ロート製薬が行う「ARK(アーク)プロジェクト」(「あしたのロートを考える」)
──ロート製薬では、社員の声から誕生した制度があると聞きました。具体的に教えてください。
西脇さん:
弊社では社員に“自立”を強く求めていて、会社の未来や人事制度についても役員や上層部、人事部など限られた人たちだけが考えるのではなく、社員みんなに考えてほしいと思っています。
どうすれば社員が会社のことをもっと主体的に考えてくれるのか議論する中で生まれたのが「ARK(アーク)プロジェクト」(「あしたのロートを考える」の略)(以降、ARK)です。これは2003年に発足したのですが、会社の課題について社員から公募し、提案してもらおうという取り組みです。

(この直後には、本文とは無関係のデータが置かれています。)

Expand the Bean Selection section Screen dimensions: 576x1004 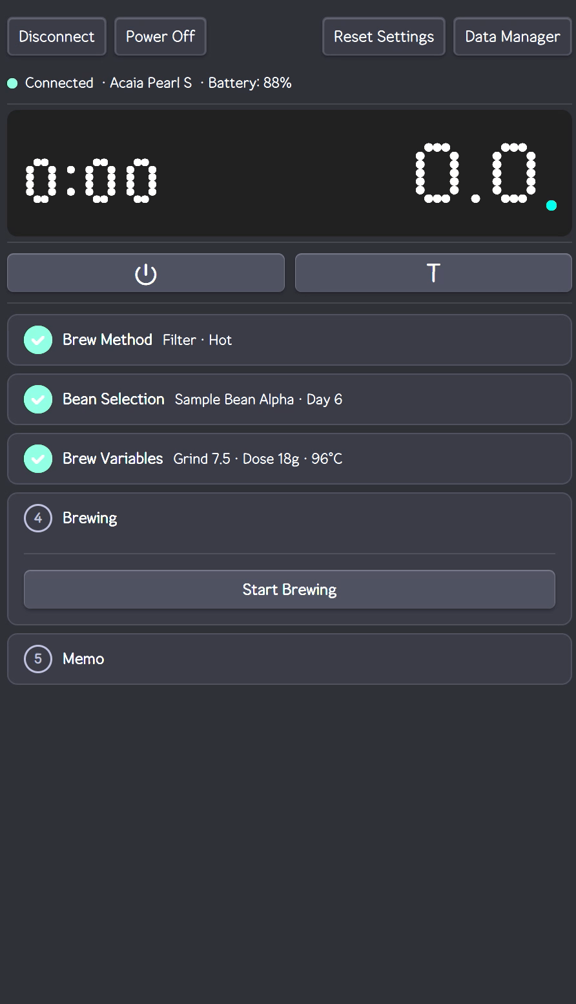coord(289,399)
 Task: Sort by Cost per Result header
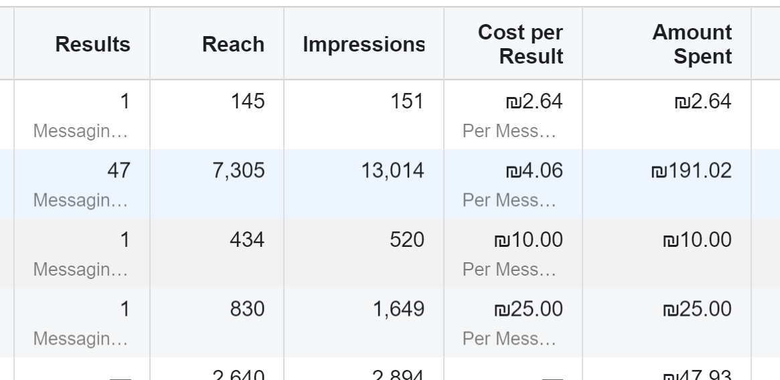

テーマごとにプロジェクトメンバーを立候補で集め、参加メンバーは通常業務とそのプロジェクトを2年間兼務します。年齢や性別、部門など関係なく、誰でも立候補することができます。プロジェクトは基本的には参加メンバーに任せていて、人事部は相談を受けたり、報告を聞いたりするサポートを中心に行います。また、プロジェクトに参加していない社員にもその活動内容や進捗具合がわかるように、会社のイントラネットで情報共有して、誰でも意見できるようにしています。
──これまでARKではどんなプロジェクトが立ち上がったのですか?また、会社の制度として実現したものについて教えてください。
西脇さん:
たとえば「会社のグローバル化について考える」とか、「ロート製薬の社会貢献活動を考える」、「女性の活躍を考える」、「人事制度そのものを考える」など、あげればキリがないくらいあります。社員の中には、ARKのことを「あたしのロートを考える」と呼ぶ人もいるくらい、たくさんの社員が主体的に会社のことを考えてくれるようになりました。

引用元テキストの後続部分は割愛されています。